# [WHAT THE TASK REQUIRES]
Set down again exactly the lines of the listing below that fall between the line holding "Task: Select the 宮下裕任 name in quoted tweet" and the line holding "The image size is (508, 349).", inclusive.

# [INFORMATION SUPPLIED]
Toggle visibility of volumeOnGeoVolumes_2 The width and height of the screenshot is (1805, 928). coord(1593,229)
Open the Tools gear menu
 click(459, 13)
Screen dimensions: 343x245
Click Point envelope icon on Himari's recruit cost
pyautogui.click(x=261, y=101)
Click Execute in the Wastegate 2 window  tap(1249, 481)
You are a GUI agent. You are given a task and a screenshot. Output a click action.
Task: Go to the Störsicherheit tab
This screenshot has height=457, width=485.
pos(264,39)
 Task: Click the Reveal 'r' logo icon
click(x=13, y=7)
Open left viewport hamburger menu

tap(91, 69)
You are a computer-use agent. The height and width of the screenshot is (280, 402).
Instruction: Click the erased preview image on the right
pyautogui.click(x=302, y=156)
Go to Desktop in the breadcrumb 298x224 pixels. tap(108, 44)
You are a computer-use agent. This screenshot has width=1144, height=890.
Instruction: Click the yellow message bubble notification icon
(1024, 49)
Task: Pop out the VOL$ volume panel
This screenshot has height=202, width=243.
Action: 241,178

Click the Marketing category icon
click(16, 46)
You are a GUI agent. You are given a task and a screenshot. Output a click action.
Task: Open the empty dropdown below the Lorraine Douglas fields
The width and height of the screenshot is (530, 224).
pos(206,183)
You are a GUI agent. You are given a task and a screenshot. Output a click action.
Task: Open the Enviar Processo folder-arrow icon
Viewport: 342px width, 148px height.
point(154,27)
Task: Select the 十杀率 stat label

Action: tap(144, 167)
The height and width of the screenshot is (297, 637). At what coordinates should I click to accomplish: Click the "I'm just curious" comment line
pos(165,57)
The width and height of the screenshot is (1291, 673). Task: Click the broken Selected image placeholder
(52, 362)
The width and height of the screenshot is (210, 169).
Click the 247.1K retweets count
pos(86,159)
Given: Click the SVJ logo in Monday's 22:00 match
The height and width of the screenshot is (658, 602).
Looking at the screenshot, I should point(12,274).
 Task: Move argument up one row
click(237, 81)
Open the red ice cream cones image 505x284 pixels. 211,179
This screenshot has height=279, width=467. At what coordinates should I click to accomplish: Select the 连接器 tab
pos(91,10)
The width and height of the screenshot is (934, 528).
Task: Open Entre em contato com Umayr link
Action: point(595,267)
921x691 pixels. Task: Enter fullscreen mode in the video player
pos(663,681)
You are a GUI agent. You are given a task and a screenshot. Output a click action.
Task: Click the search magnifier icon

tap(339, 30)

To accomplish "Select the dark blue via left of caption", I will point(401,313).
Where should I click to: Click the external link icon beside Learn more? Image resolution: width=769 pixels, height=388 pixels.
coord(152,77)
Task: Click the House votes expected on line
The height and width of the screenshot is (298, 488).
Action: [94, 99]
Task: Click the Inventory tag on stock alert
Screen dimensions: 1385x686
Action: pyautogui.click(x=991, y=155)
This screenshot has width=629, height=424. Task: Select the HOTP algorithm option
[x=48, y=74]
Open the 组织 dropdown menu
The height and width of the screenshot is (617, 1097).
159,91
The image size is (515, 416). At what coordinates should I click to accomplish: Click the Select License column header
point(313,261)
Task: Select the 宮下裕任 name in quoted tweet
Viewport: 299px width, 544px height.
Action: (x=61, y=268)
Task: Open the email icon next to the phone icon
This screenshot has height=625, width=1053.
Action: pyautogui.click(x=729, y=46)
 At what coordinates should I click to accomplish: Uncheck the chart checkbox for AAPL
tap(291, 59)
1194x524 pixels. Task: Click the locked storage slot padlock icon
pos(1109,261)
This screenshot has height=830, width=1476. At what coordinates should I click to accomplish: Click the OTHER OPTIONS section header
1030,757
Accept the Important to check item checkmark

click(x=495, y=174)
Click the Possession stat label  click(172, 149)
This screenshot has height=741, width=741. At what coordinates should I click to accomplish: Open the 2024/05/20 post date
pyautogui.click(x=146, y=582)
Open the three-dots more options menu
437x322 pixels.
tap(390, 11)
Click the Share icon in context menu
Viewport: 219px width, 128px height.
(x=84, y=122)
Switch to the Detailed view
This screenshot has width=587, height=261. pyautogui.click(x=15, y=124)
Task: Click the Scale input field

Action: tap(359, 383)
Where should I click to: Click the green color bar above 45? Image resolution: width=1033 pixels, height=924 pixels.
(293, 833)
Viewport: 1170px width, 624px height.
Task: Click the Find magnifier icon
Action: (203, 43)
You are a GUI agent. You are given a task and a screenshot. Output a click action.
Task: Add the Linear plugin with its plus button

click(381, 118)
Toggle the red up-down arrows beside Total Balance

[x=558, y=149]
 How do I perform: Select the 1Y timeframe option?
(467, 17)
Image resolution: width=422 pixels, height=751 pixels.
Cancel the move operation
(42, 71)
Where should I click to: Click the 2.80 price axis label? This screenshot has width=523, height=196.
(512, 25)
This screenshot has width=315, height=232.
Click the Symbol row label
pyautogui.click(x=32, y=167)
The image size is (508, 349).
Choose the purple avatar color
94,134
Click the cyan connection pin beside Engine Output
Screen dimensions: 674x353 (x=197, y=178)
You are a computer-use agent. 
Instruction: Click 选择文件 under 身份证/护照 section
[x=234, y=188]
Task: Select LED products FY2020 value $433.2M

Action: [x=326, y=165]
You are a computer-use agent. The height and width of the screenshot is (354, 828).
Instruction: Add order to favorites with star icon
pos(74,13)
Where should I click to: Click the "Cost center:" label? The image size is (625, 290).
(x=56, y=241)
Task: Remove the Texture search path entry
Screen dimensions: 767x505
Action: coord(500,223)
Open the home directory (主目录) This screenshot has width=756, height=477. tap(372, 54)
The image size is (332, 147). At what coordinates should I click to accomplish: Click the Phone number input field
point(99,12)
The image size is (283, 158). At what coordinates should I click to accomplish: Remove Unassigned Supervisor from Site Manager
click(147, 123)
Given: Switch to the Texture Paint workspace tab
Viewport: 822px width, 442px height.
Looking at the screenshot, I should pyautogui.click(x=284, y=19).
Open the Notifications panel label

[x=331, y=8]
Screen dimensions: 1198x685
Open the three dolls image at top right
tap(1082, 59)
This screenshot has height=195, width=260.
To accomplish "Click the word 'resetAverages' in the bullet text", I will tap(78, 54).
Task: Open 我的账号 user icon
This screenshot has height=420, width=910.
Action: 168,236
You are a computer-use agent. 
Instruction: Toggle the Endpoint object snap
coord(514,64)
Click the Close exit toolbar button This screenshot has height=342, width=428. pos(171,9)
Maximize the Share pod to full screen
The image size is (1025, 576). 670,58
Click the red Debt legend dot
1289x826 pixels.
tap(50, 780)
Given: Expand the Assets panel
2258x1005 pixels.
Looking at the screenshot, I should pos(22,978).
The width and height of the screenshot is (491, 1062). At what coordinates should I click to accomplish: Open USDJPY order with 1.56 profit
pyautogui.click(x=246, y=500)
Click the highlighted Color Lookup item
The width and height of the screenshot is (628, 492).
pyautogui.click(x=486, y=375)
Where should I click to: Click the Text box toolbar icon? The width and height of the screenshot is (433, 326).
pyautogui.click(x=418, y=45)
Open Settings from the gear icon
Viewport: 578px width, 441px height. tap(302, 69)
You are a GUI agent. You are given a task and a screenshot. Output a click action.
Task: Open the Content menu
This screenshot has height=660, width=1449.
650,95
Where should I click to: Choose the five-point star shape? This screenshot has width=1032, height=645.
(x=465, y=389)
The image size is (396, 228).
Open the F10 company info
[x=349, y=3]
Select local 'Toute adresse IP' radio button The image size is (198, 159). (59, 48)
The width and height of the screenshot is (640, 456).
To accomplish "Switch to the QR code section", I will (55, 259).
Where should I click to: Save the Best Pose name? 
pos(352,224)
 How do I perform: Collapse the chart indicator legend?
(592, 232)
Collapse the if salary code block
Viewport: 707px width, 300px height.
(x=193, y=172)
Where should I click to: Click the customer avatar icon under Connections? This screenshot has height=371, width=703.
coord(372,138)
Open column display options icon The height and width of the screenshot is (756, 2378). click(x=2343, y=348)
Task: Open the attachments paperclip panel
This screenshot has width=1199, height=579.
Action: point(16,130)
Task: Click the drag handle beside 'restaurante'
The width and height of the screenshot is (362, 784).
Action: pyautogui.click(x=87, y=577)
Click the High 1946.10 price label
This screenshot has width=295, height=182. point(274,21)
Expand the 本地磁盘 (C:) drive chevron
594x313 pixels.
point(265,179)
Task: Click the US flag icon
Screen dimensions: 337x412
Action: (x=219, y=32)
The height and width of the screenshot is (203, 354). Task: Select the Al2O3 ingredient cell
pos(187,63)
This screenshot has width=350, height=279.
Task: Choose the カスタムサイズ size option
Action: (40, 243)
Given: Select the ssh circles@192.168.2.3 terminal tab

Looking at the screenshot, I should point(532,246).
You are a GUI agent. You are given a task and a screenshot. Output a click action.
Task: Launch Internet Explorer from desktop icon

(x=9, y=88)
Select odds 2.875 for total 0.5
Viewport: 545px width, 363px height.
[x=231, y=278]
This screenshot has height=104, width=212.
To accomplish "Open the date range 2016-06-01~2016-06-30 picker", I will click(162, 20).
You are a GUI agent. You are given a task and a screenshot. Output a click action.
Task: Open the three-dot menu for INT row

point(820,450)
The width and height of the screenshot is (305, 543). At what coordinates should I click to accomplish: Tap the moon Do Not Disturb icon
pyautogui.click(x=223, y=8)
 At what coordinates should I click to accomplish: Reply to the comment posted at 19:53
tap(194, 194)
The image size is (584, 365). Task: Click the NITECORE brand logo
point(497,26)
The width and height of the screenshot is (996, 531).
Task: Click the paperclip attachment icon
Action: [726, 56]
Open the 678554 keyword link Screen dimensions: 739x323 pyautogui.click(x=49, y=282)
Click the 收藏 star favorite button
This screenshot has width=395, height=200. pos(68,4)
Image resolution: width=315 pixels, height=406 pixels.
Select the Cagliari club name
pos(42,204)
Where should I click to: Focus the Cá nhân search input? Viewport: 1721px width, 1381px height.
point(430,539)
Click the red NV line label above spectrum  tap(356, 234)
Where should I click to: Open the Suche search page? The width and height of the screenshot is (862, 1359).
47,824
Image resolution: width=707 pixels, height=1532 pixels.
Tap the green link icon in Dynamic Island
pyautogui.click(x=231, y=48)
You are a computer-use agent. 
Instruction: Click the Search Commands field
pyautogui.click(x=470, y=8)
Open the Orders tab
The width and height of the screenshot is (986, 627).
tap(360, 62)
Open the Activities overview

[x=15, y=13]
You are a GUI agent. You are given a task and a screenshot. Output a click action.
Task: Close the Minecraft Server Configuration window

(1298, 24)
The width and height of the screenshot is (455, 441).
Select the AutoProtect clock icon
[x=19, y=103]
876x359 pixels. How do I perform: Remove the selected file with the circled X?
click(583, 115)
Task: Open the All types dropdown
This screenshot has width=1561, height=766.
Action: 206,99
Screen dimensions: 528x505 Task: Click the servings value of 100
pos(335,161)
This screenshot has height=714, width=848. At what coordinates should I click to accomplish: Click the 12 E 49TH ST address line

# [WORKED SOLUTION]
Task: Select the 宮下裕任 name in quoted tweet
Viewport: 299px width, 544px height.
Action: (x=61, y=268)
Task: Open the email icon next to the phone icon
This screenshot has height=625, width=1053.
Action: pyautogui.click(x=729, y=46)
 At what coordinates should I click to accomplish: Uncheck the chart checkbox for AAPL
tap(291, 59)
1194x524 pixels. Task: Click the locked storage slot padlock icon
pos(1109,261)
This screenshot has height=830, width=1476. At what coordinates should I click to accomplish: Click the OTHER OPTIONS section header
1030,757
Accept the Important to check item checkmark

click(x=495, y=174)
Click the Possession stat label  click(172, 149)
This screenshot has height=741, width=741. At what coordinates should I click to accomplish: Open the 2024/05/20 post date
pyautogui.click(x=146, y=582)
Open the three-dots more options menu
437x322 pixels.
tap(390, 11)
Click the Share icon in context menu
Viewport: 219px width, 128px height.
(x=84, y=122)
Switch to the Detailed view
This screenshot has width=587, height=261. pyautogui.click(x=15, y=124)
Task: Click the Scale input field

Action: tap(359, 383)
Where should I click to: Click the green color bar above 45? Image resolution: width=1033 pixels, height=924 pixels.
(293, 833)
Viewport: 1170px width, 624px height.
Task: Click the Find magnifier icon
Action: (203, 43)
You are a GUI agent. You are given a task and a screenshot. Output a click action.
Task: Add the Linear plugin with its plus button

click(381, 118)
Toggle the red up-down arrows beside Total Balance

[x=558, y=149]
 How do I perform: Select the 1Y timeframe option?
(467, 17)
Image resolution: width=422 pixels, height=751 pixels.
Cancel the move operation
(42, 71)
Where should I click to: Click the 2.80 price axis label? This screenshot has width=523, height=196.
(512, 25)
This screenshot has width=315, height=232.
Click the Symbol row label
pyautogui.click(x=32, y=167)
The image size is (508, 349).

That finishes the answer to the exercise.